▶ **KUTIPAN TEKS**
........

Bersama Rakyat TNI Kuat

Bersama Rakyat TNI Kuat

(Sebuah Renungan HUT ke-80 TNI)

Oleh Chaidir

TEMA HUT ke-80 TNI pada 5 Oktober 2025 adalah "TNI Prima, TNI Rakyat, Indonesia Maju". "TNI Prima" menggambarkan TNI senantiasa profesional, responsif, integratif, modern, dan adaptif. "TNI Rakyat" merujuk pada jati diri TNI sebagai tentara rakyat, tentara pejuang, sekaligus tentara nasional. “TNI Rakyat” menjelaskan bahwa kekuatan TNI berasal dari rakyat. Bersama rakyat, TNI kuat.

Dalam idiom Melayu Riau Negeri Melayu Lancang Kuning, “TNI Prima” adalah tuah TNI, “TNI Rakyat” adalah marwah. Marwah adalah harga diri. Itulah yang menjadi ruh TNI, ketika harus berada di tengah gelombang dinamika dunia modern yang serba cepat berubah, sarat  ketidakpastian, rumit, dan penuh ketidakjelasan alias multitafsir. TNI tidak bisa mengubah arah badai, tapi TNI bisa mengendalikan kemudi kapal besar NKRI dengan semangat resiliensi. 

Undang-Undang TNI terbaru, yakni UU Nomor 3 Tahun 2025, yang diundangkan pada 26 Maret 2025, merupakan bentuk resiliensi TNI yaitu kemampuan untuk bertahan, bangkit, dan beradaptasi secara positif dalam menghadapi kesulitan dan tekanan terhadap dinamika perubahan. Tugas pokok TNI kini diperluas dengan penambahan dua tugas baru, yaitu membantu menanggulangi ancaman cyber dan melindungi serta menyelamatkan Warga Negara Indonesia serta kepentingan nasional di luar negeri. Dua kepentingan ini belum dianggap masalah serius ketika UU Nomor 34 Tahun 2004 diundangkan duapuluh tahun lalu. 

Dengan UU TNI No. 3 Tahun 2025, konsep pertahanan meluas ke ruang cyber, informasi, bahkan kognitif yang bermakna menjangkau ranah pikiran manusia mencakup cara berpikir, persepsi, emosi, dan pengambilan keputusan. Ancaman Tantangan Hambatan Gangguan (ATHG) kini telah berubah. ATHG sekarang berkembang mencakup ancaman militer, non-militer, hibrida, dan multidimensi dari cyber, hingga lingkungan hidup.

Maka enam KODAM baru pun dibentuk guna memperkuat sistem pertahanan. Salah satu KODAM baru tersebut adalah KODAM XIX Tuanku Tambusai mencakup Riau dan Kepulauan Riau. Kehadiran KODAM XIX yang diberi nama “Tuanku Tambusai”, Pahlawan Nasional yang berasal dari Dalu-dalu, Tambusai, Kabupaten Rokan Hulu, Riau tentu saja disambut penuh kebanggaan dan kegembiraan oleh masyarakat, apalagi aktivis pro-rakyat untuk menegakkan keadilan dan kebenaran.

........

▶ **DATA YANG DITAMPILKAN**

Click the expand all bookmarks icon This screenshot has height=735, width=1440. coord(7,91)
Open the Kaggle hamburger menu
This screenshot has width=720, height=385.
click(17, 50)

........

▶ **DAFTAR TUGAS**
1: Apakah pernyataan (a), (b), dan (c) berikut sesuai dengan renungan HUT ke-80 TNI? Jawab ya atau tidak untuk tiap pernyataan dan kutip persis kata-kata teks yang menentukan jawabannya.
(a) UU Nomor 3 Tahun 2025 diundangkan pada 26 Maret 2025.
(b) Dalam idiom Melayu Riau, "TNI Rakyat" disebut sebagai tuah TNI.
(c) KODAM XIX Tuanku Tambusai hanya mencakup Provinsi Riau.
2: Sambunglah renungan HUT ke-80 TNI mulai sesudah kalimat terakhirnya.

▶ **HASIL TIAP TUGAS**
1:
(a) Ya: "yang diundangkan pada 26 Maret 2025"
(b) Tidak: "“TNI Prima” adalah tuah TNI, “TNI Rakyat” adalah marwah"
(c) Tidak: "mencakup Riau dan Kepulauan Riau"

2:
Tunjuk Ajar Melayu banyak memuat nilai-nilai yang menjunjung keutamaan dan kemuliaan keadilan dan kebenaran. Bagi orang Melayu, keadilan dan kebenaran adalah kunci utama dalam menjaga tuah dan menegakkan marwah, mengangkat harkat, martabat dan kewibawaan. Keadilan dan kebenaran tidak dapat ditawar-tawar, wajib ditegakkan karena semuanya adalah acuan mengenai kehidupan, pemerintahan dan sikap hidup orang Melayu demi terwujudnya masyarakat adil dan makmur. Orang Melayu berani mati untuk membela keadilan dan kebenaran. Orang tua-tua mengatakan, “takut karena salah, berani karena benar.” 

Dalam konstruksi berpikir seperti itulah kita mengelu-elukan HUT ke-80 TNI dan terbentuknya KODAM baru, memberi apresiasi sekaligus juga menyampaikan refleksi dengan penuh kesadaran bahwa Riau dan Kepulauan Riau sedang tidak baik-baik saja.  Kepulauan Riau misalnya, belum selesai dengan tragedi Rempang dan Galang. Pengusiran penduduk asli dari tanah nenek-moyang mereka masih meninggalkan luka dalam. Sementara Riau, kacau balau, galau tingkat dewa. Riau bernasib seperti “Kuda Troya” dalam mitologi Yunani Kuno itu, setelah habis dipakai, ditunggangi, diperkuda, ditinggalkan menjadi benda rongsokan tak berguna.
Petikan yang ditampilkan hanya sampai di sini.